The controversial partisan probe, spearheaded by Sens. Ron Johnson (R-Wis.) and Chuck Grassley (R-Iowa), is focused broadly on Obama-era policy and Hunter Biden’s work for Ukrainian gas company Burisma Holdings.
The GOP report, which is set to be released this week, is expected to argue that Hunter Biden’s work impacted Obama-era Ukraine policy and created a conflict of interest given then-Vice President Joe Biden’s work in the area.
No evidence has indicated criminal wrongdoing by the Bidens.
President Trump was impeached over allegations he improperly sought help from Ukraine to boost his chances of re-election.
In July 2019, Trump urged his Ukrainian counterpart to investigate Biden.
In the end, the GOP senate did not convict Trump and remove him from office.
A narrative, seized on by Trump, that Biden worked to oust Ukrainian Prosecutor Viktor Shokin to protect his son has been widely discredited, though Hunter Biden has said joining the board was “poor judgement.”
“I think it’s time for the American people to see what we’ve got,” said Johnson, who chairs the Senate Homeland Security and Governmental Affairs Committee.
Though he’s argued for months that his probe isn’t being driven by the 2020 election, Johnson has teased the forthcoming findings as damaging to Biden’s political prospects and placed it in the context of the rapidly approaching November election.
“What our investigations are uncovering, I think, will reveal this is not somebody we should be electing president of the United States,” Johnson said in an interview with local Wisconsin radio station WCLO.
The release of the report will come days before the first debate between Joe Biden and Trump, with the president’s allies likely to seize on the probe’s findings and Johnson hoping it sparks new scrutiny by the media.
The document, according to Johnson, is expected to also include a section of unanswered questions he has for the Bidens.
The Wisconsin Republican’s remarks talking up the report while blasting Biden’s electoral prospects have poured fuel onto bipartisan concerns that Johnson is using his chairman’s gavel to target Trump’s political enemies.
In addition to an investigation focused on the Bidens, Johnson and Grassley are separately investigating the FBI’s Russia probe, “unmasking” and leaks from the early days of the Trump administration.
Sen.
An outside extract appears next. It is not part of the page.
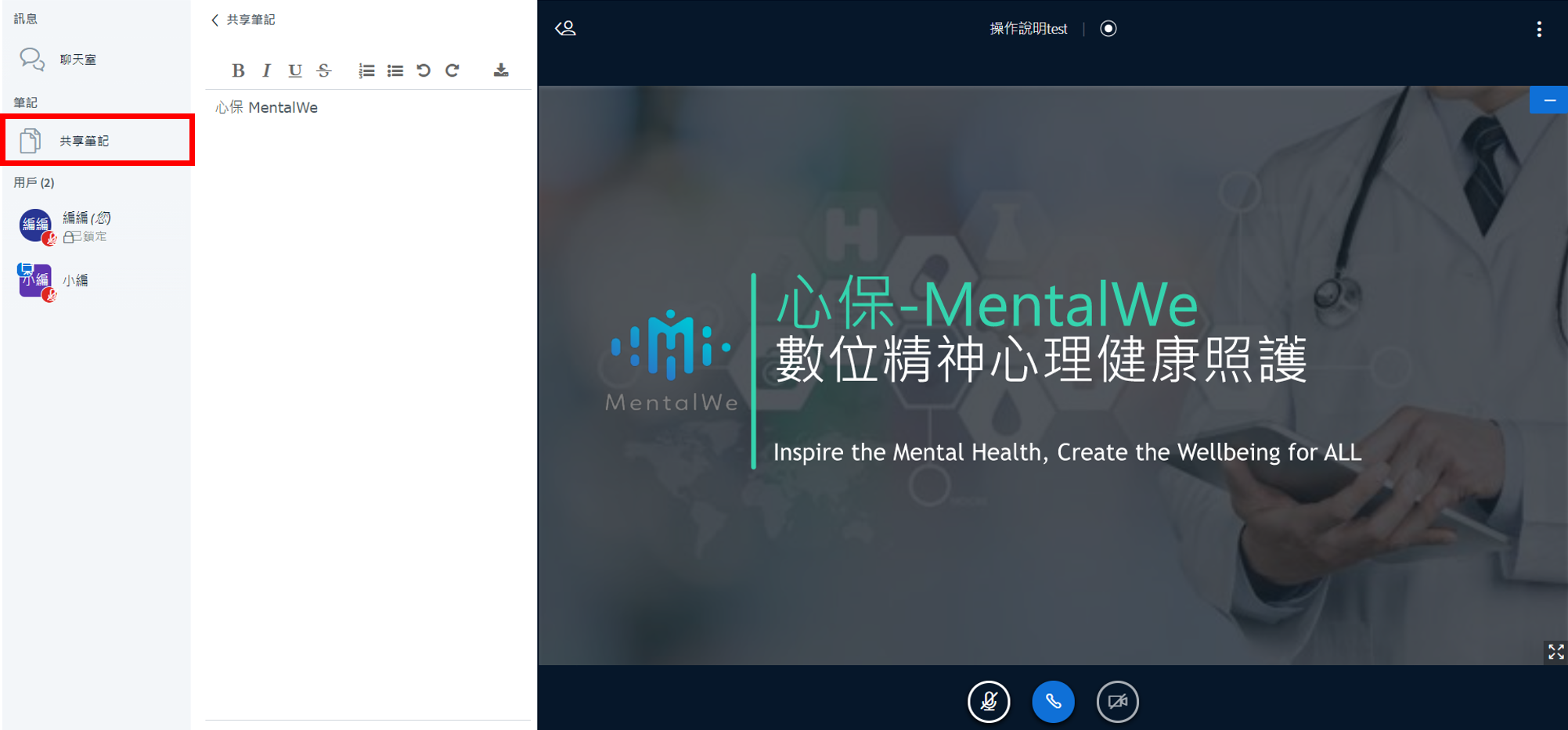
Task: Toggle bold formatting in shared notes
Action: click(x=238, y=70)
Mitt Romney (R-Utah), a member of Johnson’s committee and the party’s 2012 presidential nominee, warned that the Biden-Burisma probe was a “political exercise.”
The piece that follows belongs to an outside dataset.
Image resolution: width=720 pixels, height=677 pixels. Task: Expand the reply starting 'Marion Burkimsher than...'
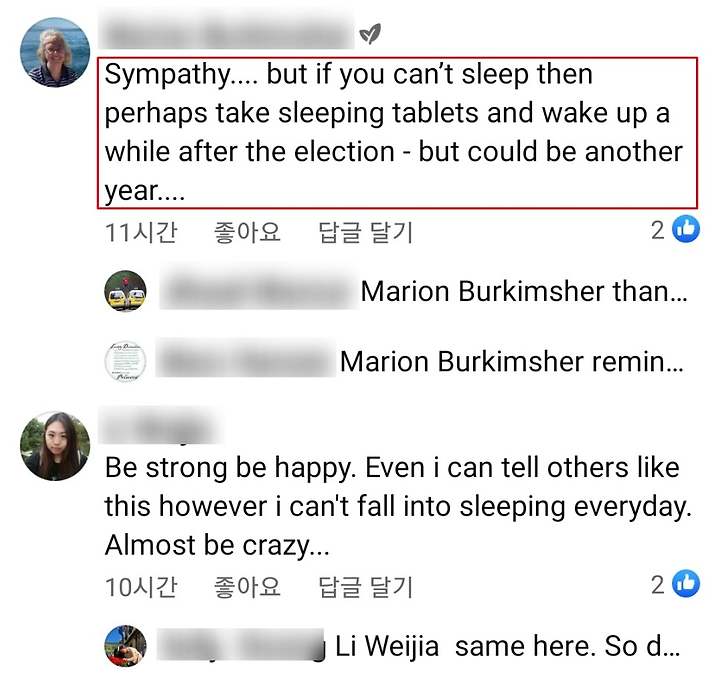tap(524, 291)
“It’s not the legitimate role of government for Congress or for taxpayer expense to be used in an effort to damage political opponents,” Romney said.
Frustration between Johnson and Democrats, which has been building for weeks, is spilling into the spotlight, with Democrats on and off Capitol Hill accusing him of funneling Russian disinformation weeks before the election, something he has denied and, in turn, accused his critics of doing.
“It is disgraceful enough for the chair of the Homeland Security & Governmental Affairs Committee to dismiss the worst public health crisis in generations and abandon oversight of the failed federal response to the pandemic. But to instead subsidize a foreign influence operation against the sovereignty of our elections with American taxpayer dollars, all in a vain attempt to resuscitate a conspiracy theory that hinges on Senator Johnson himself being corrupt, is tragic malfeasance,” said Andrew Bates, a spokesman for Biden’s campaign.
The tensions over Johnson and Grassley’s probe come as intelligence community officials, including FBI Director Christopher Wray, have warned that Russia is actively working to try to “denigrate” Joe Biden.
The Department of Treasury recently sanctioned Ukrainian parliamentarian Andriy Derkach, who was cited by William Evanina, the director of the National Counterintelligence and Security Center, for spreading disinformation to “undermine” the former vice president.
Democrats are worried Johnson’s report will include similar accusations about Joe Biden as those being spread by Derkach, whom Johnson has adamantly denied having contact with.
“President Trump’s Department of the Treasury sanctions Derkach, and the chairman of the committee repeats the same kind of discredited allegations that Derkach propagates. It is outrageous. It is a disgrace,” Schumer said.